== Objetivo A ==
Según el fragmento sobre Laura Bovia, ¿cuántos hijos crió tras su boda?
== Objetivo B ==
Actualiza el pasaje del fragmento sobre Laura Bovia que va de "Hija ilegítima de" a "la capilla familiar.", ambos incluidos, sustituyendo "Bolonia" por "Ferrara".

== Fragmento del documento ==
..............................
Hija ilegítima de Monseñor Bovio –clérigo que con el tiempo terminó por reconocerla como suya–, no duró demasiado en Florencia. Tras la repentina muerte del Gran Duque, Bovia fue despedida en medio de habladurías y rumores, debiendo volver a su Bolonia natal apenas cinco años después de su partida. Ante la falta de oportunidades para mantenerse debido a la mala fama que le habían creado, su padre le arregló un matrimonio que le garantizaría una larga y plácida vida pero a cambio de un alto precio: Laura Bovia no volvió a componer una sola obra tras su boda. Cambió partituras y plumas por la crianza de sus tres hijos, perdiéndose en el tiempo cualquier mención posterior a su nombre. La corona de plata fue un regalo de su esposo, que tras su muerte decidió colocarla en la cabeza de la virgen que adornaba la capilla familiar.
..............................
== Entradas del conjunto ==

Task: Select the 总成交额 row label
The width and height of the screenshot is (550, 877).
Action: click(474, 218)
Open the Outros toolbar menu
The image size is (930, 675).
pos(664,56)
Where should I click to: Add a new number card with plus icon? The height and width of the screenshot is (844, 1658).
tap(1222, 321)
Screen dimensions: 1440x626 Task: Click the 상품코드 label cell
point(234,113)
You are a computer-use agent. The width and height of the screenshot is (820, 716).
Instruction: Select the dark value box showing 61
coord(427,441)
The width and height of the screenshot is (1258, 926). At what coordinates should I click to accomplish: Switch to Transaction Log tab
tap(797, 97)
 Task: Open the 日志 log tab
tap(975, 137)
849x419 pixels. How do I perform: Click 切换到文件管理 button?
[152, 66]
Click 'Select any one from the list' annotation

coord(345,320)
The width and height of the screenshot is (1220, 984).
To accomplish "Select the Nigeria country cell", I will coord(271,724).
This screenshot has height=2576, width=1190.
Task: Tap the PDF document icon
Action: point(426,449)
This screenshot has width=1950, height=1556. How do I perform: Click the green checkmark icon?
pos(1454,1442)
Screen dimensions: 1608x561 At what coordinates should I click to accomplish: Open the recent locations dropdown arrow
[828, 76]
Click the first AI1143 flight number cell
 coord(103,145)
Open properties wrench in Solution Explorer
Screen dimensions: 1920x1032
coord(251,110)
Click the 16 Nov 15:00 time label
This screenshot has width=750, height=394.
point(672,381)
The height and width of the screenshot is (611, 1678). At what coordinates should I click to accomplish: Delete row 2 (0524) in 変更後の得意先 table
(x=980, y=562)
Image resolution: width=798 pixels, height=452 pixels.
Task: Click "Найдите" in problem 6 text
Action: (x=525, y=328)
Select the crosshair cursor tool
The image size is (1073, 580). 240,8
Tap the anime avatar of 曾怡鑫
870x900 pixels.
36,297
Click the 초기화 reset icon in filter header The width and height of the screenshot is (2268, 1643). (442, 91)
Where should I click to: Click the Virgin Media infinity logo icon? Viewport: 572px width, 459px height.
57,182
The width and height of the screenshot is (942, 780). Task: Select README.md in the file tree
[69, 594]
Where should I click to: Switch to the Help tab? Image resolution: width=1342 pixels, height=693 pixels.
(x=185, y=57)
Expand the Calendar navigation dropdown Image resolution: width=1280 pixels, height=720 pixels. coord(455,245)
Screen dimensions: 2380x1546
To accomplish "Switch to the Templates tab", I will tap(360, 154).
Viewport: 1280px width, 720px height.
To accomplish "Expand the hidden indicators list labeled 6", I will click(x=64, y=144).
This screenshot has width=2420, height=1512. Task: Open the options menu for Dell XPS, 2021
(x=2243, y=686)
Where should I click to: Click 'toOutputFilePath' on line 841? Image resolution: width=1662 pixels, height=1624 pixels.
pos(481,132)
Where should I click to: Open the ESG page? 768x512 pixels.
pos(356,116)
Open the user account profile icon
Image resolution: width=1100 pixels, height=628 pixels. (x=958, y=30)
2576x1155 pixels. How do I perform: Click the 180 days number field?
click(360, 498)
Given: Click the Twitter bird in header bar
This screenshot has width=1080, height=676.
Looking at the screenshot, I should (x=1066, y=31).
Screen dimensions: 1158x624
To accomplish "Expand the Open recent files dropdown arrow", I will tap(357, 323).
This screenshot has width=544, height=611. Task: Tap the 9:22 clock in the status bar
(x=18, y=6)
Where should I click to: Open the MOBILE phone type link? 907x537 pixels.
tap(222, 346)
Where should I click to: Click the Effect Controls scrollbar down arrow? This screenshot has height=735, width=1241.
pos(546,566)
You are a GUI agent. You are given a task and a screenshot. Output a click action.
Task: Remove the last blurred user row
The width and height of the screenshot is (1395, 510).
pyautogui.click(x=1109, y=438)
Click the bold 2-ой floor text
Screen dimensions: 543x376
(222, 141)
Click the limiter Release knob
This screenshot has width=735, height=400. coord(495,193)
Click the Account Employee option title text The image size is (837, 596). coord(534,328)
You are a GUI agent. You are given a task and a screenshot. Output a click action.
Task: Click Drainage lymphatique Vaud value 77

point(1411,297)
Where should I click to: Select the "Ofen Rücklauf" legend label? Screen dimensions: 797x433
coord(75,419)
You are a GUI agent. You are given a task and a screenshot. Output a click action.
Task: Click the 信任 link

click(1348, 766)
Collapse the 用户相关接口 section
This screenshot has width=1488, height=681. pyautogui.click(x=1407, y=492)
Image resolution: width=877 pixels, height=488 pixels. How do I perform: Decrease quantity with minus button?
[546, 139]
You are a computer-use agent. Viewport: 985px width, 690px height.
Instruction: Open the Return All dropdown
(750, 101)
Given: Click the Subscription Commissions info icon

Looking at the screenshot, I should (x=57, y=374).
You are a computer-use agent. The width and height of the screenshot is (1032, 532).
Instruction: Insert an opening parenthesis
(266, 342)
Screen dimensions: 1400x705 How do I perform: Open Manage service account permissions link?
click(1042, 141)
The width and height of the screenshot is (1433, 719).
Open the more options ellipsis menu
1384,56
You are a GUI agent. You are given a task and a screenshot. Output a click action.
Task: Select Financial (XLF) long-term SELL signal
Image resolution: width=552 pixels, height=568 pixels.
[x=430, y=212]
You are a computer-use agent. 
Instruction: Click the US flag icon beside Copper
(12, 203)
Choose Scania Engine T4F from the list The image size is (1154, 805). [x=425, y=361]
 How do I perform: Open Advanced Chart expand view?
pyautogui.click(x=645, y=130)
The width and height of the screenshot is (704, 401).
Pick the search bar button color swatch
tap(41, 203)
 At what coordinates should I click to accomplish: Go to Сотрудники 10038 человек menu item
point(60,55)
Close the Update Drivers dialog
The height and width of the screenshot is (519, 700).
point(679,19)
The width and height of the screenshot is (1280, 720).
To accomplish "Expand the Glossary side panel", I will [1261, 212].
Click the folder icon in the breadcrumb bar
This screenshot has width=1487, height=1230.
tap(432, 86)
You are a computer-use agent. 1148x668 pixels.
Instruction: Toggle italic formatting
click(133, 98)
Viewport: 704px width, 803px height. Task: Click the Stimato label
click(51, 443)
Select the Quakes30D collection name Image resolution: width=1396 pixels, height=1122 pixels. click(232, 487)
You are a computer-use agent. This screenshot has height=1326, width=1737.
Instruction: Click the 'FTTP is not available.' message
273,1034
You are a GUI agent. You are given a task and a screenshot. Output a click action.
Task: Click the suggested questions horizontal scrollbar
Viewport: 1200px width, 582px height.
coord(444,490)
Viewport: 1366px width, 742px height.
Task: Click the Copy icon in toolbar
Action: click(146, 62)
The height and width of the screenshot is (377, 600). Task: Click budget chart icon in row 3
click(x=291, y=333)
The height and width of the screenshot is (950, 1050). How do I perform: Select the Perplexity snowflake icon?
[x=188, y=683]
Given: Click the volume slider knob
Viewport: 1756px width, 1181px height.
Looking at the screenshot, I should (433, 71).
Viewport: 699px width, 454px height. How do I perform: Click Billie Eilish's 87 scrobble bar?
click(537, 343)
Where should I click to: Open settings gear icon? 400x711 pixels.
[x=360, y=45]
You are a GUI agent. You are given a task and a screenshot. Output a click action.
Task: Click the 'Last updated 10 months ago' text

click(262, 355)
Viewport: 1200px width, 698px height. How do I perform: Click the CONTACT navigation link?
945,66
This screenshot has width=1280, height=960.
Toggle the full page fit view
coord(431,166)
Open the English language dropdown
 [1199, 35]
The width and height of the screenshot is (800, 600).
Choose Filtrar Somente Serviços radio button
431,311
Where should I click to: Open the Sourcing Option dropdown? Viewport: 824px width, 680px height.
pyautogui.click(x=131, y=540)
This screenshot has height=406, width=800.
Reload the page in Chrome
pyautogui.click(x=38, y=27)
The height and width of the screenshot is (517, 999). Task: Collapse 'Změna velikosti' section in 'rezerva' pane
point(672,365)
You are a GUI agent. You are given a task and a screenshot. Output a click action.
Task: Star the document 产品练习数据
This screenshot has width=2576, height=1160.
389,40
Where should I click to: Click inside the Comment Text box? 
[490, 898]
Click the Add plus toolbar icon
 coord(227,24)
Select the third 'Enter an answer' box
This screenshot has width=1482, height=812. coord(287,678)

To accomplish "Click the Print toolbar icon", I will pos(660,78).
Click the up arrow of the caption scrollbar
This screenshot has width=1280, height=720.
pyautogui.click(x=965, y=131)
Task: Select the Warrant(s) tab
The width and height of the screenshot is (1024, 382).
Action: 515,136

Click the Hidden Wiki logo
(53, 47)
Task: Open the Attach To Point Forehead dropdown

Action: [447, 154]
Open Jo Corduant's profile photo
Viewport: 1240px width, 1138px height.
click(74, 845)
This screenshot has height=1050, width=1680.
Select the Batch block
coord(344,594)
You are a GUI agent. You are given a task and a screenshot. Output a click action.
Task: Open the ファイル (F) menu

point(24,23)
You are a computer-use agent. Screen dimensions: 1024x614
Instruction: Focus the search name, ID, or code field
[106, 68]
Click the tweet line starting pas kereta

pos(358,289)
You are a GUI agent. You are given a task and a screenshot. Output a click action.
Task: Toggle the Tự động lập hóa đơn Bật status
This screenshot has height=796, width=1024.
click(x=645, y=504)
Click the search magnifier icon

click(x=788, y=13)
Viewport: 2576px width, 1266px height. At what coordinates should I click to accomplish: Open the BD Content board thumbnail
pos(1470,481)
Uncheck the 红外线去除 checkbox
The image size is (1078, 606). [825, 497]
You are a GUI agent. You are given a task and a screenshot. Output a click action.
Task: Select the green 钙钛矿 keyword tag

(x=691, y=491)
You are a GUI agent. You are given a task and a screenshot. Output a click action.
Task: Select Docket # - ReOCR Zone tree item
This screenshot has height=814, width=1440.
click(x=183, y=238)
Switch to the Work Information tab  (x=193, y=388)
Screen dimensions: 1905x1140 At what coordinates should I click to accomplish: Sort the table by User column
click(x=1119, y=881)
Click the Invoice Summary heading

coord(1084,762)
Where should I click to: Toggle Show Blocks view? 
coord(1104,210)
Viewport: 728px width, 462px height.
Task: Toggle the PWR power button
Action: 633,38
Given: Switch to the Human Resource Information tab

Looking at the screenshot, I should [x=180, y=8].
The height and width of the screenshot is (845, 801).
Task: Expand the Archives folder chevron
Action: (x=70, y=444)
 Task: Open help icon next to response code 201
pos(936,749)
..............................
== Resultado A ==
Tres.

== Resultado B ==
Hija ilegítima de Monseñor Bovio –clérigo que con el tiempo terminó por reconocerla como suya–, no duró demasiado en Florencia. Tras la repentina muerte del Gran Duque, Bovia fue despedida en medio de habladurías y rumores, debiendo volver a su Ferrara natal apenas cinco años después de su partida. Ante la falta de oportunidades para mantenerse debido a la mala fama que le habían creado, su padre le arregló un matrimonio que le garantizaría una larga y plácida vida pero a cambio de un alto precio: Laura Bovia no volvió a componer una sola obra tras su boda. Cambió partituras y plumas por la crianza de sus tres hijos, perdiéndose en el tiempo cualquier mención posterior a su nombre. La corona de plata fue un regalo de su esposo, que tras su muerte decidió colocarla en la cabeza de la virgen que adornaba la capilla familiar.